Realizing Exceptional Energy Storage Performance in Tungsten Bronze-Based Ceramics via Weakly Coupled Relaxor and Grain Boundary Reinforcement Designs

Dielectric ceramic capacitors play a crucial role in next-generation pulse power systems due to their high power density and rapid charge and discharge capabilities. However, significant challenges persist in achieving large recoverable energy storage density (Wrec).
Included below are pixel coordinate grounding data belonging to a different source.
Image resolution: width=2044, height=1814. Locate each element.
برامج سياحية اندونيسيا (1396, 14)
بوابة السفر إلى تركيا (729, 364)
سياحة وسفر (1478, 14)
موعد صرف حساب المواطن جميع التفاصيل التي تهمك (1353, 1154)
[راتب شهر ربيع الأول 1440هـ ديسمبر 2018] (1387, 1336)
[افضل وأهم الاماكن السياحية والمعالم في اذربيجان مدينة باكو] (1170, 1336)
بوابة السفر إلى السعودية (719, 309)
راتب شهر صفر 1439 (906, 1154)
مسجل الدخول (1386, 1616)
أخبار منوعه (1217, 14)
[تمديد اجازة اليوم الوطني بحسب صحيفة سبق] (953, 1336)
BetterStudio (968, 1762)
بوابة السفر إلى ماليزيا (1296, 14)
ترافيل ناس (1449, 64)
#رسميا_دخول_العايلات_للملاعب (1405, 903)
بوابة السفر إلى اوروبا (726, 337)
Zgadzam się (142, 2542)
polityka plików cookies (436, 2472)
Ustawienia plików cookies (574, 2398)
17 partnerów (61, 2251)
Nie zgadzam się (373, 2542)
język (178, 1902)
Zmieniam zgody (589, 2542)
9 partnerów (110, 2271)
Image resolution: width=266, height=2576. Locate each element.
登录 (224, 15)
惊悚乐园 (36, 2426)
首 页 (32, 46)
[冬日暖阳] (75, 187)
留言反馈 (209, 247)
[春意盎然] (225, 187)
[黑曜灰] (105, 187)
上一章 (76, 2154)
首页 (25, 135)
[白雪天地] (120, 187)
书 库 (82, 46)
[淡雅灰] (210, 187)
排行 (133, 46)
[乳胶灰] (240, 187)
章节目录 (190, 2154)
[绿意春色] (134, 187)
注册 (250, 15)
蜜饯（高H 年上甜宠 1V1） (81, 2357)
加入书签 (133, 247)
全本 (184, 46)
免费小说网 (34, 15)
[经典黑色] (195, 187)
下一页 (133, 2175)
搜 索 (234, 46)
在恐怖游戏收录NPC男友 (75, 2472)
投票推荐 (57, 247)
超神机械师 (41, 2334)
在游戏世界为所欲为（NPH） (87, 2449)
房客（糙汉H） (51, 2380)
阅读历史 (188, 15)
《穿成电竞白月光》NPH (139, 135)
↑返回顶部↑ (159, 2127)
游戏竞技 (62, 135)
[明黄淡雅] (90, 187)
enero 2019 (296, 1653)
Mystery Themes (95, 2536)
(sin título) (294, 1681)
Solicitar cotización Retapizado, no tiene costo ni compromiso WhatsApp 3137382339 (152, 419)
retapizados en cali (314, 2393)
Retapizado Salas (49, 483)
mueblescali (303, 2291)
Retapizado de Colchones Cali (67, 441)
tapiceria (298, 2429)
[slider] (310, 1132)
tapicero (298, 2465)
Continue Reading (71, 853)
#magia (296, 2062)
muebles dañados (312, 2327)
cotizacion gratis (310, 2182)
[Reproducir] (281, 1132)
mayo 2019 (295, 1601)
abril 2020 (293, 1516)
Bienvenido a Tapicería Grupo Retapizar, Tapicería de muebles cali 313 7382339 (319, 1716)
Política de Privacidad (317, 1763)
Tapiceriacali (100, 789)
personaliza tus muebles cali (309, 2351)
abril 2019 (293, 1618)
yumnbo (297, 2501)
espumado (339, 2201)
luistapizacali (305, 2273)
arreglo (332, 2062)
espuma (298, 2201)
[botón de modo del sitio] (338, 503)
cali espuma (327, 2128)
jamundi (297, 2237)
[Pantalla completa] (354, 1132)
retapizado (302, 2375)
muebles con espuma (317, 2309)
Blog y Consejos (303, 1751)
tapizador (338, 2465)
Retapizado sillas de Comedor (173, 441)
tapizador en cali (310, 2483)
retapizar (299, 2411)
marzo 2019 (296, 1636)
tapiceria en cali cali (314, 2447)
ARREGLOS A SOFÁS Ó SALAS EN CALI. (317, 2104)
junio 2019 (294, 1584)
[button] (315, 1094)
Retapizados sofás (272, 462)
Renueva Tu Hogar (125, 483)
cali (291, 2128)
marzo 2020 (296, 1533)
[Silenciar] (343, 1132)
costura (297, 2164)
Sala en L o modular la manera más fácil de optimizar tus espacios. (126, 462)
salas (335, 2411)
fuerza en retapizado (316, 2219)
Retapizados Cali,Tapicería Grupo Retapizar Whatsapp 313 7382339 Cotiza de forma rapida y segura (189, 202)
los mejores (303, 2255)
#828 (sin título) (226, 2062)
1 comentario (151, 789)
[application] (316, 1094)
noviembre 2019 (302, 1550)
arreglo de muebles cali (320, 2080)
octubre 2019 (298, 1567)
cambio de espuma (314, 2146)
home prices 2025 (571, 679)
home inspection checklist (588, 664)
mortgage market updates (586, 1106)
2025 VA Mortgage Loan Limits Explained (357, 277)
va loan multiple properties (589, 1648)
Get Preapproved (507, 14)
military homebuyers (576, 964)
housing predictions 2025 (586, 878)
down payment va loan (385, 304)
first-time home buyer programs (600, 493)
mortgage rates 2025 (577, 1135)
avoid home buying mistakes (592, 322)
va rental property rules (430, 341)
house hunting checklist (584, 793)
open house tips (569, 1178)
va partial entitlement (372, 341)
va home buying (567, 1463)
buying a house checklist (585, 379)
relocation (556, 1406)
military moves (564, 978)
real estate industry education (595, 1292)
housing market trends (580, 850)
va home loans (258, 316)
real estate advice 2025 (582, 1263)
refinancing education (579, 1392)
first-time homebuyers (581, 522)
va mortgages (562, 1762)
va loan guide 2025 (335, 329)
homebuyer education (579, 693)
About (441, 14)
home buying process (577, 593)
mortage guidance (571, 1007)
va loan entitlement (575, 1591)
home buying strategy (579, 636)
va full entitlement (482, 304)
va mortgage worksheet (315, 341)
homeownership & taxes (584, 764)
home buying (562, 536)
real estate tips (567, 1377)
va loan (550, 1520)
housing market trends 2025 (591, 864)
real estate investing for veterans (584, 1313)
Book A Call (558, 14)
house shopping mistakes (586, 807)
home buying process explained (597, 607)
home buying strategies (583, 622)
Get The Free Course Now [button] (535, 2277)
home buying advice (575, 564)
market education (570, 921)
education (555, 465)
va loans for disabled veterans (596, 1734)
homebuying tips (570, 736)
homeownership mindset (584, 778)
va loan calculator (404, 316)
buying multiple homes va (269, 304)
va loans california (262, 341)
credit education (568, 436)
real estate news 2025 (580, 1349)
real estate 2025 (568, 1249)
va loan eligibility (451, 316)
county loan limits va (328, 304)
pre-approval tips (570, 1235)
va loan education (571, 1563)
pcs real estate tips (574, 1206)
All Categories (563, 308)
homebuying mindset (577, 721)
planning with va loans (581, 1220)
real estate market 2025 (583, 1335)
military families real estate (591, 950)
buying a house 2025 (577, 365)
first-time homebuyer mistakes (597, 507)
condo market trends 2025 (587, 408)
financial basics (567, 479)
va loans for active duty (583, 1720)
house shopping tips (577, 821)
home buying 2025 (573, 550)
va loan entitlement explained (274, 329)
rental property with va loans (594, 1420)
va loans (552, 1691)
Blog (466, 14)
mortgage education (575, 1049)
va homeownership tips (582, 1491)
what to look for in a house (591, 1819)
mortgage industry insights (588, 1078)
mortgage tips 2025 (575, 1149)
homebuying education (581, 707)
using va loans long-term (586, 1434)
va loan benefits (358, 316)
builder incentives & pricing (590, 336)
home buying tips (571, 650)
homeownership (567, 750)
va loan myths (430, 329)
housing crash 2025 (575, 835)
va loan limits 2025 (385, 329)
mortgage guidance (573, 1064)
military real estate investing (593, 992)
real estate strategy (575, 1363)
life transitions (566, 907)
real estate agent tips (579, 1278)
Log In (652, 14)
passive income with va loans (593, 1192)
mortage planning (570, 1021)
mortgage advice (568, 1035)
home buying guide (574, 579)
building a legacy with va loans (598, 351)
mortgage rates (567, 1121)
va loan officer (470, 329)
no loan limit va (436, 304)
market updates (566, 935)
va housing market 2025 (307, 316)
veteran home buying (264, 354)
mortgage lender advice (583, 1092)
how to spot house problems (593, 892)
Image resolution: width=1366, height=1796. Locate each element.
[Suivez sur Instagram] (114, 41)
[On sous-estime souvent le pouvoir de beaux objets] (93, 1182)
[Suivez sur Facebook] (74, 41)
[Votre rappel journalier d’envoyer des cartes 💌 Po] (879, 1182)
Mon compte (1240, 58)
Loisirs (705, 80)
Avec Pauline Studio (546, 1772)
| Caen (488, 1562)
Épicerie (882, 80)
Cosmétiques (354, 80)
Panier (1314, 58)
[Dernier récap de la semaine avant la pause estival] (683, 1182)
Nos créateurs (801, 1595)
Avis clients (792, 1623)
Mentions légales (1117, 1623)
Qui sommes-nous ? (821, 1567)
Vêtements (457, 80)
In this work, a tungsten bronze relaxor ferroelectric ceramic is designed based on Sr0.6Ba0.4Nb2O6 (SBN), which exhibits a significant Wrec of approximately 8.74 J·cm–3 and a high efficiency (η) of about 90.9% at 740 kV·cm–1. Structural characterizations reveal that the introduction of Bi3+ and Fe3+ refines the crystal structure and induces substantial incommensurate modulation in the tetragonal tungsten bronze (TTB) lattice, resulting in the emergence of weakly coupled polar nanoregions (PNRs) and enhancing the relaxor behavior. Moreover, the CuO that aggregates near the grain boundary results in a reinforced grain boundary and improves the breakdown field strength (EBDS). This study presents a competitive TTB-based lead-free relaxor ferroelectric ceramic and expands the range of materials available for advanced dielectric ceramic capacitor applications.